Avocat à la Cour et Mandataire Sportif

Morgan PALMA

Morgan PALMA

Consultant, Entrepreneur et Juriste

Il était temps. Après 4 mois de coupure estivale, la NBA a repris ses droits dans la nuit du 22 octobre 2019.

L’occasion de nous questionner sur les apports de la saison 2019/2020, en prémices d’une nouvelle décennie qui sera axée sur l’élargissement du marché de la NBA et sur les nouvelles expériences immersives à destination des spectateurs et téléspectateurs.

Considéré aujourd’hui comme le championnat de basket-ball professionnel proposant le spectacle le plus riche et le plus intense, la NBA prépare son entrée dans une nouvelle ère sportive, celle du numérique.

Véritable mastodonte du sport professionnel, la NBA accueille des franchises parmi les plus riches du sport professionnel mondial, telles que les Los Angeles Lakers ou les New-York Knicks, dont la valeur est estimée à plus de 3 milliards de dollars (estimation Forbes 2018).

Riche de sa puissance, la NBA oeuvre à son extension. Les nouvelles technologies centrées autour de « l’expérience client » en sont un vecteur sans précédent.

Il faut dire que la concurrence est inexistante, la Grande Ligue américaine bénéficie d’un monopole lui permettant de vendre un spectacle sans comparaison aucune avec une ligue concurrente, la où la NFL, la Ligue de Football Américain, peine à s’exporter au-delà de l’Amérique du Nord. Plus encore, la NBA affirme que plus d’un milliard de personnes dans le monde regardent au moins un match par saison.

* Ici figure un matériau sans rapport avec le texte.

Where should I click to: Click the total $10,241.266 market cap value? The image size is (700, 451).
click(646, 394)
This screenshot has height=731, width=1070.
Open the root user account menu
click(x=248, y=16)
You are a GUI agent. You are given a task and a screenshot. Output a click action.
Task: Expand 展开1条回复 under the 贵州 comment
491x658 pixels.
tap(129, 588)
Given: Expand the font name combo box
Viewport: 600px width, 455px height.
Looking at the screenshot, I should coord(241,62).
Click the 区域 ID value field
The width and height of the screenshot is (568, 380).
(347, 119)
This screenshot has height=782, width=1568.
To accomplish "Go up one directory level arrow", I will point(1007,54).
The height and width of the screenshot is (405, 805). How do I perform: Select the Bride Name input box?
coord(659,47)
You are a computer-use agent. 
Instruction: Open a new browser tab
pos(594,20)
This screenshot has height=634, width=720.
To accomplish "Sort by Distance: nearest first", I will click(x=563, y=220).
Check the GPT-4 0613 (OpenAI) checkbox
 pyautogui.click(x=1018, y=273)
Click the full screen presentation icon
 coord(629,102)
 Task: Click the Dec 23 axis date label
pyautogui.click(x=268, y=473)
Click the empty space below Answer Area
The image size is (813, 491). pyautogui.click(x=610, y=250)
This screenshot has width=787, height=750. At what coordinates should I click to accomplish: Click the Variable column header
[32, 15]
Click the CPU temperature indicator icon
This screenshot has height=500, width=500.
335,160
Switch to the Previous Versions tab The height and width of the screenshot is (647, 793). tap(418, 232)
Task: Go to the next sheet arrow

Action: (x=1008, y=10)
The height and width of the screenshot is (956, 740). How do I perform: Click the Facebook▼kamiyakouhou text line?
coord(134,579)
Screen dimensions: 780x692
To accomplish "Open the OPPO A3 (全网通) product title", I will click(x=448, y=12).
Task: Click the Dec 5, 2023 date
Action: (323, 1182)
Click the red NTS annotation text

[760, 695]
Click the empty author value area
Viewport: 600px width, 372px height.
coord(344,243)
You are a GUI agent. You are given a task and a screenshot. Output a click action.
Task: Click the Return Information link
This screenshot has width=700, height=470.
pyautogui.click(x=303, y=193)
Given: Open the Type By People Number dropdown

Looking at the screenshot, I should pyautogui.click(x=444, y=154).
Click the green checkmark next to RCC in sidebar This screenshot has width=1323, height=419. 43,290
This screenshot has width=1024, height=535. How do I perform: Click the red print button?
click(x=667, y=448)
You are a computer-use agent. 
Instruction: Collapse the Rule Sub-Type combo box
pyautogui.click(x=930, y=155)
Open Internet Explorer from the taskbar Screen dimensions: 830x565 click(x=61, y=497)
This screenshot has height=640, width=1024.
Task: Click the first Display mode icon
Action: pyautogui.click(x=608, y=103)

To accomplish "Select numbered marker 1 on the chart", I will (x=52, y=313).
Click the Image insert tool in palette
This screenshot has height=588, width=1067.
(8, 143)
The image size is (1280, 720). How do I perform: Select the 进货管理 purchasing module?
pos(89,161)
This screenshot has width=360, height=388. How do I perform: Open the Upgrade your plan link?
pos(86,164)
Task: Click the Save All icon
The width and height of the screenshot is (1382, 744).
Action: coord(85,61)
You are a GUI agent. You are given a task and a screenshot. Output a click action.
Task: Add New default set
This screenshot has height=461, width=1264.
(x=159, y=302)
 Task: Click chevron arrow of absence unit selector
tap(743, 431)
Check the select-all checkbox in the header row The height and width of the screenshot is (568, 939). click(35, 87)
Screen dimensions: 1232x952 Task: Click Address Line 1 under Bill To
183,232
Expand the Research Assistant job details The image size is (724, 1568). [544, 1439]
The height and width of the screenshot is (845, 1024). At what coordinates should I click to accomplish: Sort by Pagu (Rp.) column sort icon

Pour cela la NBA s’est d’abord ouverte au monde. Elle s’est notamment ouverte à l’arrivée de joueurs étrangers, surtout européens, ayant bénéficié d’une solide formation axée sur les fondamentaux de jeu bien plus que sur les capacités athlétiques. Un complément nécessaire au spectacle et au beau jeu.

Cette plus-value extérieure au continent américain lui permet d’accroitre son rayonnement mondial et d’entrainer, par les exploits des joueurs étrangers, un public international déjà conquis.

En s’ouvrant à l’Europe et à l’Asie, la NBA a ainsi converti des millions d’amateurs de basket en consommateurs réguliers permettant par la même occasion, de bénéficier de sources de revenus supplémentaires croissants.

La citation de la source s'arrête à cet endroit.